Spécialiste de la presse algérienne, AhceneDjaballah Belkacem, ancien
professeur associé à l’université d’Alger, revient ici sur la situation de la presse
algérienne. Il explique les raisons ayant conduit les médias à la crise
actuelle.
Un autre quotidien
cessera de paraître dans les prochains jours. Il s’agit du quotidien Liberté.
Les raisons ayant amené le propriétaire du journal à prendre cette décision
restent inconnues pour l’instant. Comment analysez-vous la disparition de ce
titre adossé pourtant à un groupe industriel ?

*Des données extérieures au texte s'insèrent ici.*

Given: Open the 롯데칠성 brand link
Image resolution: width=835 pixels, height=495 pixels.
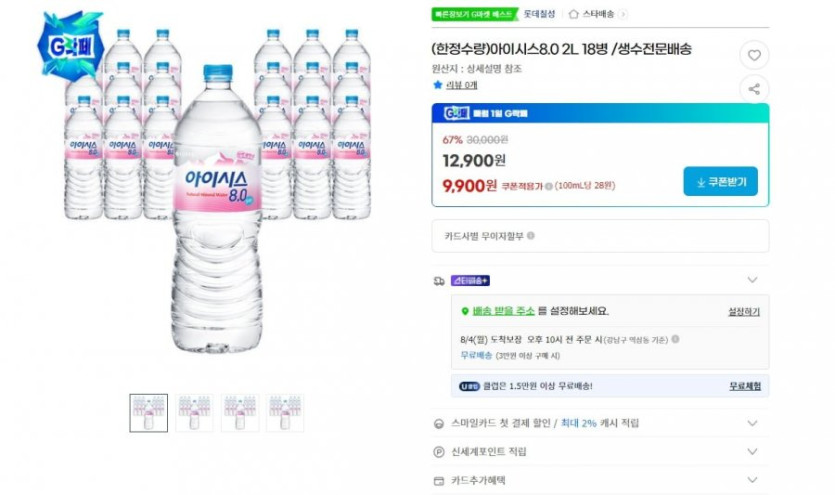Looking at the screenshot, I should click(539, 14).
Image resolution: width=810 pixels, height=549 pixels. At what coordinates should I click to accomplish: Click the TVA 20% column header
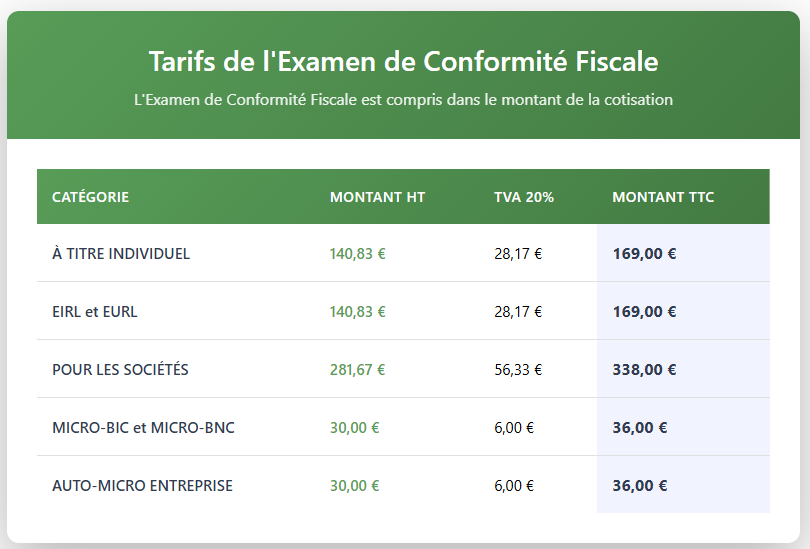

D’après ce que j’ai lu, la messe n’est
pas encore dite puisqu’il y a un conseil d’administration ou quelque chose de
ce genre qui doit se réunir et décider de la «solution
finale» bien qu’il ne faille pas trop se faire d’illusions. Il est évident et
visible d’ailleurs que le journal, en dehors de la grande qualité de ses
contenus et de ses journalistes souffre énormément certes de la contraction du
gisement de consommateurs de langue française, bien qu’il ait encore beaucoup
de fidèles, mais aussi et surtout de la «disparition»
organisée ou non de gisement publicitaire national. Ainsi, on a déjà noté
depuis pas mal de temps que la publicité publique, celle dite institutionnelle
qui compose plus de la majorité du marché national, a déserté ses pages et même
celle des entreprises privées nationales et étrangères ayant certainement «peur de mesures de rétorsion». Ont-elles reçu des «instructions» d’on ne sait où, ou alors sont-ce seulement
les «suivismes» habituels qui sont devenus, au fil du temps, une seconde nature
chez bien de nos opérateurs économiques… qui ont peur de leur ombre. Il est
vrai que certains l’ont payé assez cher. Et, être adossé à un grand groupe
industriel (ou autre) ne signifie plus rien, la débâcle des
«oligarques» (économiques et politiques) nés dans les années 80-90 et
2000 étant consommée et surtout lorsque le détenteur principal du capital a
pris, pour mille et une raisons, ses distances avec «son» journal ;
certainement pour préserver son «essentiel». En tant que bon gestionnaire, sur
les plans financier et économique, on peut difficilement lui en vouloir,
surtout si le journal est déficitaire depuis plusieurs années.
Les
modèles économiques adoptés par les médias algériens et qui n’ont connu que
très peu de changement depuis le début de «l’aventure
intellectuelle» sont-ils complètement dépassés aujourd’hui ?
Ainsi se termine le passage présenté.